Saturday, 23 June 2012

Insane mental maps

Mental maps
Cycling: Newcastle vs Braunschweig (matching scale) - which one is bike friendly?
Dunno where it was mentioned, or who mentioned it. But the word "mental map" came up the other day.

Which made me think.

Our walking mental map is along footways and pavements, and it isn't usually great. But there's  salvation in some continuity and some safety. Crossing the road is usually difficult, but at least we get some grade-separation from traffic.

The cycling mental map is probably a bit more mental -  in the other sense of the word, insane.

In our house, every time we set off to a new location, we are chatting through the route. It's a ritual. A comedy ritual. Many times repeated. As we know from experience...
  • There's no continuity, 
  • cycleways start then end just as you were happy to have one, 
  • there's special skills involved, 
  • possibly there's some PC-ing included, 
  • there's the decision between cycling on fast busy 40 mph road or detouring twice the distance through back streets. 
  • Crossing roads is hell, 
  • and multi-lane roundabouts are a real putter-off.
He relishes conflict, I don't. Resulting in me knowing the shortcuts, the other half has the better manoeuvres and tactics. We learn. We teach is other. I will be brave.

The cycling map - mental - a bit like the walking map it's riddled with obstacles and danger signs, flashing warning signs in the brain, signalling "hazard", "careful here", "no-go area", "nightmare crossing", "d-d-d-danger", and so on. A bit like the map I created the other day for my bike commute. This is MY cycling map. This is how I see cycling in Newcastle, and incidentally 800 folks are with me on that.

To "normal" people this just means: Cycling. No. I can't get my head around it. There's no way! Literally.

Mental maps, mapped and printed.

I haven't consulted the official cycling map in yonks. It doesn't help me. It doesn't get me anywhere. I check the A to Z to locate my destination - it's just as good to tell you about cycling conditions.
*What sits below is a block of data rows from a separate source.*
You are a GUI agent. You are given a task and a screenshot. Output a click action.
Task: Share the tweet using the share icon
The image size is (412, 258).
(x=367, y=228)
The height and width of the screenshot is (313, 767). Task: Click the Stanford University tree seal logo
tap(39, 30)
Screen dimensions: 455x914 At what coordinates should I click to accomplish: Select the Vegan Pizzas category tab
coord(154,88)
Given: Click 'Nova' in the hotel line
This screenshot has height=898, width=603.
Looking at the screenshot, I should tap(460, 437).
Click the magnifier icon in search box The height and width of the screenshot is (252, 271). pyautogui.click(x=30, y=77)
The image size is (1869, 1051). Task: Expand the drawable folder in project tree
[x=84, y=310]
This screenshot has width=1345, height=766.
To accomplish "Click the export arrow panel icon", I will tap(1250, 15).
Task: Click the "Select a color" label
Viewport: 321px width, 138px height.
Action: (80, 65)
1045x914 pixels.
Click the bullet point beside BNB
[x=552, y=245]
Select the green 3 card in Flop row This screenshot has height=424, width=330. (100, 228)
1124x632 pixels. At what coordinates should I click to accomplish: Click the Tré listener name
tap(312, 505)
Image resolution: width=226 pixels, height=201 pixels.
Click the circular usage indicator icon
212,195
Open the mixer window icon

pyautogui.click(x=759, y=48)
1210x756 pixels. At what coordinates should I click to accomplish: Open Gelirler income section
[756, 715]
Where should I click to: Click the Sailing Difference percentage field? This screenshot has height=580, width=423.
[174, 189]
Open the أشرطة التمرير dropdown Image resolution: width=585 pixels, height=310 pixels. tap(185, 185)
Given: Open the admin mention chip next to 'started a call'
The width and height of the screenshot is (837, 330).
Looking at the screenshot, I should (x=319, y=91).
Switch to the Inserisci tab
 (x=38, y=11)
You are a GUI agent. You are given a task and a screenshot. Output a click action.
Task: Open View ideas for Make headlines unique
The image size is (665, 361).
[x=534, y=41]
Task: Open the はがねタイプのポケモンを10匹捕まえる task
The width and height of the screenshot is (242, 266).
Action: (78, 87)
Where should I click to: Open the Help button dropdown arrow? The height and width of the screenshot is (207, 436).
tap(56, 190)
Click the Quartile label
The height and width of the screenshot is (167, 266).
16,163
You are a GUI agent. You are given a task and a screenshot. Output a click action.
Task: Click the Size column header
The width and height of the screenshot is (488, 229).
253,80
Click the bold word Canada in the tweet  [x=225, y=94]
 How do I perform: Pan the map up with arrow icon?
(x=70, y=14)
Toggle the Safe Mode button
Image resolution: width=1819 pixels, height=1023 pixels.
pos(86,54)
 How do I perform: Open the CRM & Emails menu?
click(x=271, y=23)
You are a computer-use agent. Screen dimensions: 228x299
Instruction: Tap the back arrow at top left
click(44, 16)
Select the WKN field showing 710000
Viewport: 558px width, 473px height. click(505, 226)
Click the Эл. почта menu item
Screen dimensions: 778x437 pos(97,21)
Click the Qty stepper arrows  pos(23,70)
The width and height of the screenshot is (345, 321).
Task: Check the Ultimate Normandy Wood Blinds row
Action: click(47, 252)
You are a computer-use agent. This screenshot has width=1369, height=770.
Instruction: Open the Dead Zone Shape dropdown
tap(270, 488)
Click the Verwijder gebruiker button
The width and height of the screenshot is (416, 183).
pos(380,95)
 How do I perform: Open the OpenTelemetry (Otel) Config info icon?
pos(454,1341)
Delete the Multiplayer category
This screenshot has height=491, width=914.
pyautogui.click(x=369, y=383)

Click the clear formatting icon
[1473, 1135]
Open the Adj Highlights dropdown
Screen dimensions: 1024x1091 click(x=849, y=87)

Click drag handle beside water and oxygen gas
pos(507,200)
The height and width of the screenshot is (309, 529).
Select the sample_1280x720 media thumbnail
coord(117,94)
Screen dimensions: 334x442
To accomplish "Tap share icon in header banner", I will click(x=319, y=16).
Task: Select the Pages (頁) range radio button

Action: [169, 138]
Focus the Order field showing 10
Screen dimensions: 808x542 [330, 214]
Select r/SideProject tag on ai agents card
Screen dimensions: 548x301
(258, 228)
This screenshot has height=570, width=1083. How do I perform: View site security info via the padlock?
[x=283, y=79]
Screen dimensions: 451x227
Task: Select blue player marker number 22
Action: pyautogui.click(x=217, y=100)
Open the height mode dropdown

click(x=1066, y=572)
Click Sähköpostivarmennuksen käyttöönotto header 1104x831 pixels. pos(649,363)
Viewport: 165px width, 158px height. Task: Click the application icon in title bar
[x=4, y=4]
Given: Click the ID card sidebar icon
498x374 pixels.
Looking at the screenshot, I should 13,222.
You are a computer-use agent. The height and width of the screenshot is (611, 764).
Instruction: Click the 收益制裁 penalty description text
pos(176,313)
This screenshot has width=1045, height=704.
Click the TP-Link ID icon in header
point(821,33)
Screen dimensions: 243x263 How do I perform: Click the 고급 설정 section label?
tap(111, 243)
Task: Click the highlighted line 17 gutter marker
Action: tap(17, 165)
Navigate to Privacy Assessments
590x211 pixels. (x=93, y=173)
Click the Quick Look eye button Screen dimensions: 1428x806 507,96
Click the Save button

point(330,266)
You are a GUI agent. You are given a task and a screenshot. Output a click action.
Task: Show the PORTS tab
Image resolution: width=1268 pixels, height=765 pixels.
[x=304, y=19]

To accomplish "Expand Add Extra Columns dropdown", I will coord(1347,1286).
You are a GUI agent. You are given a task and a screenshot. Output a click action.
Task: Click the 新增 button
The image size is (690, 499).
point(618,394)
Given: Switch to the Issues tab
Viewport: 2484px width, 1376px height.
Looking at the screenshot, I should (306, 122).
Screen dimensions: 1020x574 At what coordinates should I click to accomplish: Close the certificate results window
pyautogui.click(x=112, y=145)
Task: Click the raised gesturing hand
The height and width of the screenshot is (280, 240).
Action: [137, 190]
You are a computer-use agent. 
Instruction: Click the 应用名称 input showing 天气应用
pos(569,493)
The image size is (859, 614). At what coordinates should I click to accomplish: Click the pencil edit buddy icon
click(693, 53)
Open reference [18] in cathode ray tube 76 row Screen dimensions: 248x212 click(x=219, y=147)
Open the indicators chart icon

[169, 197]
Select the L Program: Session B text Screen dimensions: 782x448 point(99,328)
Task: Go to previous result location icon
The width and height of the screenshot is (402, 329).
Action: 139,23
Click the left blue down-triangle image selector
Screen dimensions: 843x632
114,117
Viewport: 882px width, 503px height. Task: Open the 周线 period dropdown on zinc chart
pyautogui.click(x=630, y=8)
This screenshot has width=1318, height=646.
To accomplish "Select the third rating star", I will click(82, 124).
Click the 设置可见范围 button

Tyne and Wear authorities have recently printed the third edition of their cycling map. What is clear to me is that printed maps don't tell the full story. And that it's not easy to keep up to date with the removal of provision.
  • Long eradicated cycle lanes are still shown on the map (Elswick, Scotswood, Newburn). 
  • It was sad to see the Silverlonnen lanes lost (lost on the map as well). 
  • In addition we are now proud owners of NCN725. It's sign-posted, and has a lovely pink line on the map. Alas. It offers little help to me, someone who's travelling through Newcastle North to South for their cycle commute, for safety, continuity or space provision. N'er mind convenience or pleasure.
If you wanted to obtain a Tyne & Wear set of the maps you are asked to ring six different phones. Easy? Accessible?

If anything the new maps just re-affirm to me the point I am making above. The cycling maps themselves are just that: mental. It must be a real disappointment to someone who's new to cycling and having keenly obtained the cycle map, then to experience the patchy cycling provision and hostile road conditions.

They probably think there's something wrong with them, not the map.

UK Cycling - short-changed again
UK Cycling - short-changed again

Typical reaction: I give up. I'll drive next time. It's more direct and convenient. There's better space clarity; roads are for cars, right?

The other day I was asked to be grateful to be given scraps. You know what? I am not. I am rather dissatisfied with a service I, too, pay for.